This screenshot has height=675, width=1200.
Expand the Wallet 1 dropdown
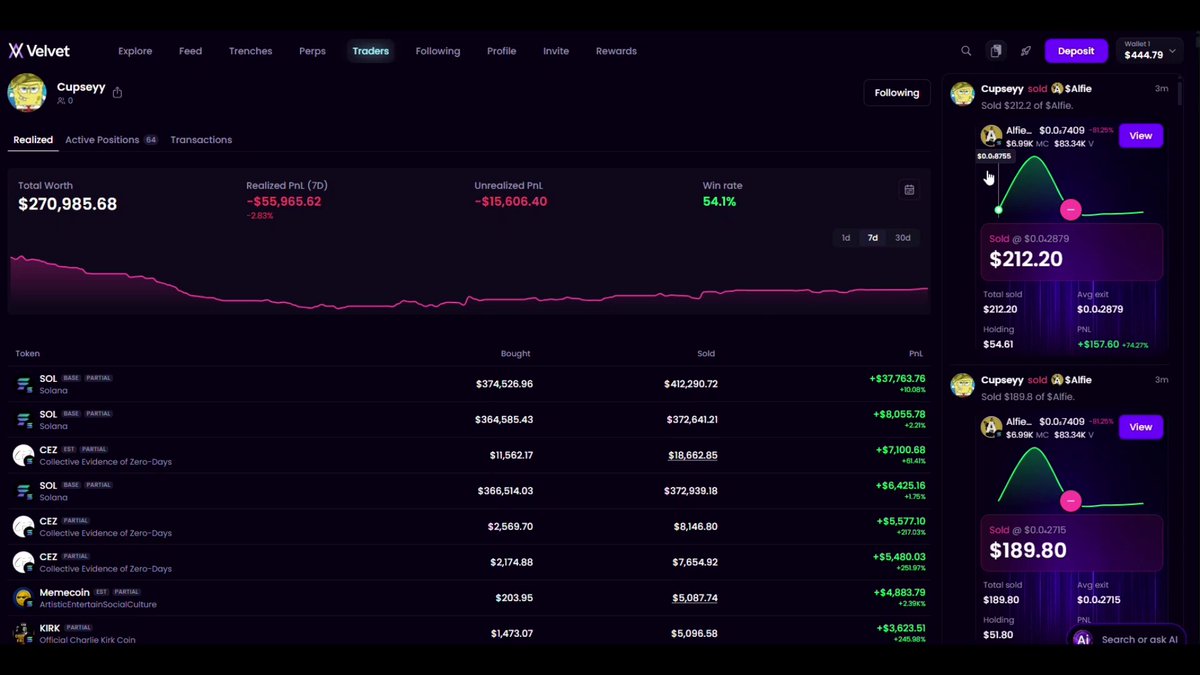(x=1149, y=50)
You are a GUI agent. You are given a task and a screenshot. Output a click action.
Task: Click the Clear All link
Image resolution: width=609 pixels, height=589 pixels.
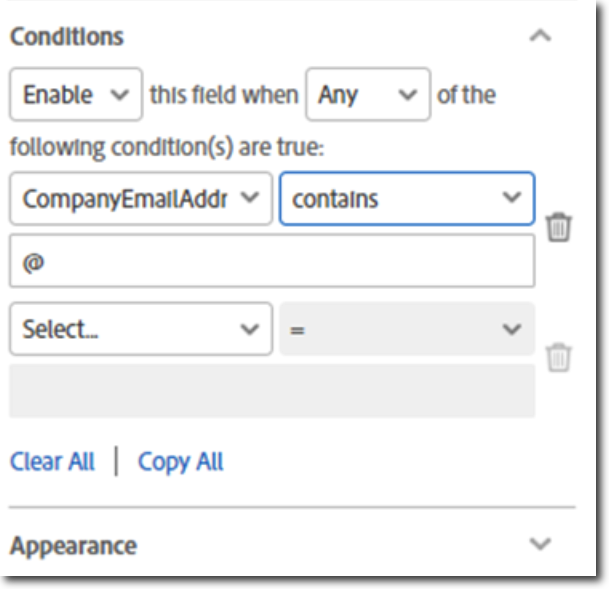(52, 462)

──────────────────────────────

- **Prompt**: Keep the pictures out and print all the records exactly as they are.

- **Result**:
This screenshot has height=675, width=1200.
Expand the Wallet 1 dropdown
(x=1149, y=50)
You are a GUI agent. You are given a task and a screenshot. Output a click action.
Task: Click the Clear All link
Image resolution: width=609 pixels, height=589 pixels.
(52, 462)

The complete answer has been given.